Decentralized Identifiers

Decentralized Identifier (DID)

A DID is the foundational building block for decentralized identity. Below is a high-level overview of the DID architecture.

Decentralized Identifier Architecture

There are six pieces to the architecture diagram above:

  • DID URL: How a DID can be looked up (resolved).
  • DID: The actual ID scheme.
  • DID Document: Stores important information like DID history, public key(s), and other metadata describing the DID subject.
  • DID Subject: Who the DID is about.
  • DID Controller: Who has control of the DID.
  • Verifiable Data Registry: Where the information is stored.

DID

A DID is a three part system: scheme, method, and specific string.

did:example:123456abcdef

  • did: scheme: Not much more to say here.
  • example: method: The DID method is a formal document that sets out all of the rules for how the DID is implemented. It would set things like, what VDR is being used, how DIDs are created, updated, resolved, and deactivated. Check the DID Methods page for more.
  • 1231456abcdef: specific string: How this string is constructed will be set in the DID method. However, this string must be unique.

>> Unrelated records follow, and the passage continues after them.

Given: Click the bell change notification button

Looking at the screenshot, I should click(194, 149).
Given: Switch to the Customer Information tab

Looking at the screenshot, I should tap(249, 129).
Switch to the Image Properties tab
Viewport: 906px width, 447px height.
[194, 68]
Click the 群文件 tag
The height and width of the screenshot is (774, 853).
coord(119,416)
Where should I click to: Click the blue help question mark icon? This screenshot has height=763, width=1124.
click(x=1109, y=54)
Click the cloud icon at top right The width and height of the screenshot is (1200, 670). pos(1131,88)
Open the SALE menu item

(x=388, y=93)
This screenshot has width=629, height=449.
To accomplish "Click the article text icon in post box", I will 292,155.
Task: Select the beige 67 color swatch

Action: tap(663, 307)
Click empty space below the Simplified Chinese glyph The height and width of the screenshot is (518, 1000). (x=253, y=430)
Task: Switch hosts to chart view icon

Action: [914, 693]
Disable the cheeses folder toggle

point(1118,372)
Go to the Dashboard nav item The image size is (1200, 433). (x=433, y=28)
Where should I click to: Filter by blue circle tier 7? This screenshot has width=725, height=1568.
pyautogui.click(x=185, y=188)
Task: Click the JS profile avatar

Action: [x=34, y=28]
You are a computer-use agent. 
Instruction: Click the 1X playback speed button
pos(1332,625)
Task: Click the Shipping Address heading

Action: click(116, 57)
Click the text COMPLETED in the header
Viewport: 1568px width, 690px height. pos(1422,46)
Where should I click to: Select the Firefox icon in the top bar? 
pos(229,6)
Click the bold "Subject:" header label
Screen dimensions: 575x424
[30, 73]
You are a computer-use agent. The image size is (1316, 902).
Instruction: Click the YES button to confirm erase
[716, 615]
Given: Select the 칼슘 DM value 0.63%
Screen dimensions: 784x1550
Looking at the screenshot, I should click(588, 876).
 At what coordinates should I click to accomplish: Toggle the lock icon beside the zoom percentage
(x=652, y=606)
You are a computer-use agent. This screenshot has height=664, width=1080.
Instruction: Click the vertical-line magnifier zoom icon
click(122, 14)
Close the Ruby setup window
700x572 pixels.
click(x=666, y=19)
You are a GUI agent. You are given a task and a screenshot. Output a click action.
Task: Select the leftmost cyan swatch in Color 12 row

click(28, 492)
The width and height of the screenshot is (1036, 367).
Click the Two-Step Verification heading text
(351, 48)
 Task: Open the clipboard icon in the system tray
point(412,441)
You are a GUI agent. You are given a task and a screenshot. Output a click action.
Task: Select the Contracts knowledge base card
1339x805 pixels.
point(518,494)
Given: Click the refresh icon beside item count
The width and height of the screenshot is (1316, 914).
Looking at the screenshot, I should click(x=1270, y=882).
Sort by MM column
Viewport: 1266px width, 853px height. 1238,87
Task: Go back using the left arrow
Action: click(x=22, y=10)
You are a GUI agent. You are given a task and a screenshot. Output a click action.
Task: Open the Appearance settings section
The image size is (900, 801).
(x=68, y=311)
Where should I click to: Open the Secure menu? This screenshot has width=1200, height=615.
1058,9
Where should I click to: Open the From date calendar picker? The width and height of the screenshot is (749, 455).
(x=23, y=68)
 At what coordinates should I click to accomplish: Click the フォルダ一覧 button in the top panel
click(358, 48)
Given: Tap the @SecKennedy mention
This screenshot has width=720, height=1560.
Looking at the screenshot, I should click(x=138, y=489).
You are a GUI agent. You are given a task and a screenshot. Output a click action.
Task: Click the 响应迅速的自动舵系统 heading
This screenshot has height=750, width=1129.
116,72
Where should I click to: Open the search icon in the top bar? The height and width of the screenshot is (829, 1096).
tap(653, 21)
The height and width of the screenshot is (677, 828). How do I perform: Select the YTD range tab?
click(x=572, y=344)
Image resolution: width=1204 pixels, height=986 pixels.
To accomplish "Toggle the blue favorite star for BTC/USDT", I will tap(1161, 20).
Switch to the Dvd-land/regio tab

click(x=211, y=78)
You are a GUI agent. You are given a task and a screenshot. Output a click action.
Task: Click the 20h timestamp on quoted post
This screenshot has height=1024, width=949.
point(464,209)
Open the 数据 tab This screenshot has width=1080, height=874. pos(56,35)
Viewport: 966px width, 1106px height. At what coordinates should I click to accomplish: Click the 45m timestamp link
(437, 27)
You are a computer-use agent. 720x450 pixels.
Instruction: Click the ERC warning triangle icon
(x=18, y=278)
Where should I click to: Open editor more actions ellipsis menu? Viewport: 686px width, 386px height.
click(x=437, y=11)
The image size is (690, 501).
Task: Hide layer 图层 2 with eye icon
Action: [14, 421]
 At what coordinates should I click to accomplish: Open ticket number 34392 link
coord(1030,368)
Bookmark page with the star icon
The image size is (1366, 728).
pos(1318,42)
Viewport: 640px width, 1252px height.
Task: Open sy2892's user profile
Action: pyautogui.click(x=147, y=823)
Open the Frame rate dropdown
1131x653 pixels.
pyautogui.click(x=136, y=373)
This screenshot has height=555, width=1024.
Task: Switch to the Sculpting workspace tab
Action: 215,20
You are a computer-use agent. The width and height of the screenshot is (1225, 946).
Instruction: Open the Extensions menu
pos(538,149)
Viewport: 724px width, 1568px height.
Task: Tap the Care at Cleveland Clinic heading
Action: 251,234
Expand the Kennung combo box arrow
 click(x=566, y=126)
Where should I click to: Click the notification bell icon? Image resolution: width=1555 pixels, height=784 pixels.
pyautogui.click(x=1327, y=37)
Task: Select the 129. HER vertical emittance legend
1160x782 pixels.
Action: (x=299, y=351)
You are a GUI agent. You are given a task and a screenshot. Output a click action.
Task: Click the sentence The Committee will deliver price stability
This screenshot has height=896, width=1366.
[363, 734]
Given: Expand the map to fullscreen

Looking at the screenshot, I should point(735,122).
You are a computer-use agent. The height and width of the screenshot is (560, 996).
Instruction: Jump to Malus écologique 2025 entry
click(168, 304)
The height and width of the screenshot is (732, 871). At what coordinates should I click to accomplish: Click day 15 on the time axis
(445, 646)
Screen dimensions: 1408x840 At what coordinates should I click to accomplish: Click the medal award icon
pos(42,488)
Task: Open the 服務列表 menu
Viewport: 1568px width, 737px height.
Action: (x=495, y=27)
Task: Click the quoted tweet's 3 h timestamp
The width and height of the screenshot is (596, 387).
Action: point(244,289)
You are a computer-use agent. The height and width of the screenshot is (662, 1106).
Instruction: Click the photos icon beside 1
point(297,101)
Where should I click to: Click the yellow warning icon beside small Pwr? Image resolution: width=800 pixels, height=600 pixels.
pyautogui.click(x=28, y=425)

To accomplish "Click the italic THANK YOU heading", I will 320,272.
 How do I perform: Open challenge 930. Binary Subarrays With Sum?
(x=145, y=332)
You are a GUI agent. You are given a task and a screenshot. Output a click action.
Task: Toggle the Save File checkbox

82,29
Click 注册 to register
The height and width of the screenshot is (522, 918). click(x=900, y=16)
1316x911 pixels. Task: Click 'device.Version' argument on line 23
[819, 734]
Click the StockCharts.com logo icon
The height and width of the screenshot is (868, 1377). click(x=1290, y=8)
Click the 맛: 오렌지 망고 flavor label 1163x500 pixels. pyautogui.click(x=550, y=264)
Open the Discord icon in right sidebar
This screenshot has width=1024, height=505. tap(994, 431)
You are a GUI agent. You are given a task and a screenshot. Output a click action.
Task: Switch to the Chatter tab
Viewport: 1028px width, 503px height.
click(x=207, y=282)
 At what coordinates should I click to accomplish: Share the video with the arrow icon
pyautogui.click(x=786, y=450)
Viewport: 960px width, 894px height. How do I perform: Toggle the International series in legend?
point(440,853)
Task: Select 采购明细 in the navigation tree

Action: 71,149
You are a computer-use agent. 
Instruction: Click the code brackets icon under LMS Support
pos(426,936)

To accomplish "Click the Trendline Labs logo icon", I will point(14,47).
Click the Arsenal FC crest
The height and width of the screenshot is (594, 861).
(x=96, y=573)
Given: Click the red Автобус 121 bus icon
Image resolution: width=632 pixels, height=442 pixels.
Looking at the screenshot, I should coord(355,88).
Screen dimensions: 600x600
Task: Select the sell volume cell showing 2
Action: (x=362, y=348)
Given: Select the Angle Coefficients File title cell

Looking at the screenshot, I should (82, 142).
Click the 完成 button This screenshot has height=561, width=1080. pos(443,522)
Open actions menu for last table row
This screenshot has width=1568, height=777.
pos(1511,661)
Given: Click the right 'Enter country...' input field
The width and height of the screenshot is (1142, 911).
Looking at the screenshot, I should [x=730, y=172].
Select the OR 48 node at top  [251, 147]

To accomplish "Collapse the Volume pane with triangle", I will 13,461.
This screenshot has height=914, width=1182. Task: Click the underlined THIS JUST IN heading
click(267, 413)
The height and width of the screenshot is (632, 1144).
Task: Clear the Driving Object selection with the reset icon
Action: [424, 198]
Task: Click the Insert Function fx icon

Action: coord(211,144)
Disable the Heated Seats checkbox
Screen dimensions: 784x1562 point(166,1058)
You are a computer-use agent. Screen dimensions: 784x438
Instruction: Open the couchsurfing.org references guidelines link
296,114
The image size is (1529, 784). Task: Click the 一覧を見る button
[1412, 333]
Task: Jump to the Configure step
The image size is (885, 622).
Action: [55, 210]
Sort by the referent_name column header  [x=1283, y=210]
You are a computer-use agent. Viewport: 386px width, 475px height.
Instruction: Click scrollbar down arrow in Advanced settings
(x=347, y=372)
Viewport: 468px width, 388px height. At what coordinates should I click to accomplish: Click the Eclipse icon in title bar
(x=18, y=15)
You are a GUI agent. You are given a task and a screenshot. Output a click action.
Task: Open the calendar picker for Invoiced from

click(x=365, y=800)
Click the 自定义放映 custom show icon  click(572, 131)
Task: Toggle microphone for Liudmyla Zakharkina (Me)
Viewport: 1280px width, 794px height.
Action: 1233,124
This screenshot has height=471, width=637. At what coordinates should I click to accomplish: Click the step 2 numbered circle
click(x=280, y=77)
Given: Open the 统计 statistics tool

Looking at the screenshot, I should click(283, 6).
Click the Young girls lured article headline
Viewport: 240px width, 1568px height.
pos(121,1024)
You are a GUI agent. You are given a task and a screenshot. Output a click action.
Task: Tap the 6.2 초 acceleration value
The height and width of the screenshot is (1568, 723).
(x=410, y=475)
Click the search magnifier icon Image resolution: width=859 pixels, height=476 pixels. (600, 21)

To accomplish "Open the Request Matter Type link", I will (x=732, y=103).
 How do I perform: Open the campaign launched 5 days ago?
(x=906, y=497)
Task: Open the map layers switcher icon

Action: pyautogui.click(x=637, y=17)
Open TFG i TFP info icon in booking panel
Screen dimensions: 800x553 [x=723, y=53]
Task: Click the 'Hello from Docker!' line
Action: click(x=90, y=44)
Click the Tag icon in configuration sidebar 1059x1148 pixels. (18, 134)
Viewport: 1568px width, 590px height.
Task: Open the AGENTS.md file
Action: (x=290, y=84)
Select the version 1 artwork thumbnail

It is kind of like a username but usually randomly generated.
CategoryDescription
Ledger based DIDsOriginal DID category where a blockchain serves as a registry with transactions written to store info.
Ledger Middleware DIDsAn improvement with a storage layer in between the user and the blockchain. Only a hash of the stored information is saved on the DLT.
Peer DIDsThere is no globally shared registration. Instead a DID in a peer-to-peer fashion.
Static DIDsThese DIDs are created and resolvable but can not be updated or deactivated. They tend to be far more simple.
Alternative DIDsThere are a variety of other methods that are being developed that do not currently meet the other four categories.